The developing root system during embryonic to seedling transition in different plant species. PR, primary root; AR, anchor root; Hy, Hypocotyl; HR, hypocotyl root; NR, nodal root (embryonic crown root); SR, seminal root; LR, lateral root; BR, basal root; SN, scutellar node; CN, coleoptilar node; SI, sub-crown internode; M, mesocotyl; C, coleoptile; CT, cotyledon; SAM, shoot apical meristem; RAM, root apical meristem; MZ, meristematic zone; TZ, transition zone; DZ, differentiation zone. Adapted from (Salvi, 2017).

Figure 3

Developmental map of Arabidopsis and monocot embryo development and post-embryonic development with reference to the two hallmarks (iterative, regenerative) Upper panel: Step 1 - zygote to two-cell stage; Step 2 - hypophyseal cell specification (32-cell stage); Step 3 – the collet-hypocotyl partitioning separating the phytomer from the radicle; Step 4 – phytomer bilateral symmetry; Lower panel: RP1+ - embryonic potential; RP1- - suppressed embryonic potential; RP2+ - activation of the root program; RP2- - suppressed shoot-borne root program (in the collet region); RP3+ - activation of the shoot-borne root program; RP3- - suppression of lateral root program (pericycle cell fate); RP4 – suppressed nodal root program; RP5 – activated lateral root program.

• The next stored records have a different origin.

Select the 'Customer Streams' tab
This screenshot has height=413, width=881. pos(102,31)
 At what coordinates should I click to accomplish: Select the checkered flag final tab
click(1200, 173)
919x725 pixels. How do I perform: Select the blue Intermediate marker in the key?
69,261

T, totipotency; R, re-generative potential; (+) activated; (-) suppressed; SB, shoot-borne; L, lateral. While the upper panel of image 3 illustrates the Arabidopsis (dicot) pattern, the lower panel depicts a simplified monocot representation. Specifically, the lateral positioning of shoot and root meristems in monocots, relative to surrounding embryonic and maternal tissues, can be understood within our framework. Step 1, establishing polarity, is evident in the initial asymmetric division. Step 2, tissue specification, accounts for the differentiation leading to the distinct positioning of these meristems. Step 3, organogenesis, reflects the subsequent development of these lateral meristems within the monocot embryo’s unique architecture. Finally, regarding Step 4, the “universally conserved” aspect refers to the establishment of the basic body plan, not the precise form of cotyledon symmetry. Monocots, while lacking symmetrical cotyledons, still undergo a defined phase of embryo maturation and growth, aligning with the core concept of Step 4.

Figure 4

Hypothetical Evo-Devo map of embryo development and post-embryonic development with reference to the two hallmarks (iterative, regenerative) in seed plants (e.g., Arabidopsis) and the corresponding stages in bryophytes, lycophytes and monilophytes. Upper panel: Step 1 - zygote to two-cell stage; Step 2 - hypophyseal cell specification (32-cell stage); Step 3 – the collet-hypocotyl partitioning separating the phytomer from the radicle; Step 4 – phytomer bilateral symmetry; Lower panel: RP1+ - embryonic potential; RP1- - repressed embryonic potential; RP2+ - activation of the root program; RP2- - repressed shoot-borne root program; RP3+ - activation of the shoot-borne root program; RP3- - suppression of lateral root program (pericycle cell fate); RP4 – suppressed nodal root program; RP5 – activated lateral root program. T, totipotency; R, re-generative potential; (+) activated; (-) suppressed; SB, shoot-borne; L, lateral; LP, Lycophyte/monilophyte (Pteridophyte); B, Bryophyte.